## [Input for this task]
|---|

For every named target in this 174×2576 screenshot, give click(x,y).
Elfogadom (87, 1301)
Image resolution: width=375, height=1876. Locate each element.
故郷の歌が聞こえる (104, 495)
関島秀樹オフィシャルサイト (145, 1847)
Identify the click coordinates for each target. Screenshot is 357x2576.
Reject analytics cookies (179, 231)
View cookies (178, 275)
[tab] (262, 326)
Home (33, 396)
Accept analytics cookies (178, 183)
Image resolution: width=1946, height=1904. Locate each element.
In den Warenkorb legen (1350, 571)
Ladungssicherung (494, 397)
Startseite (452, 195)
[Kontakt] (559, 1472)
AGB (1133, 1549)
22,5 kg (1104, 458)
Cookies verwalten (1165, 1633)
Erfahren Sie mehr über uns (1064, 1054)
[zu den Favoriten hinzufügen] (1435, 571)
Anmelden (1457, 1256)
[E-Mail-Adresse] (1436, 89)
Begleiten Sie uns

|---|

## [Aim of the task]
Tally up the lines above containing "resolution"; the number is the full answer.

## [Reply]
2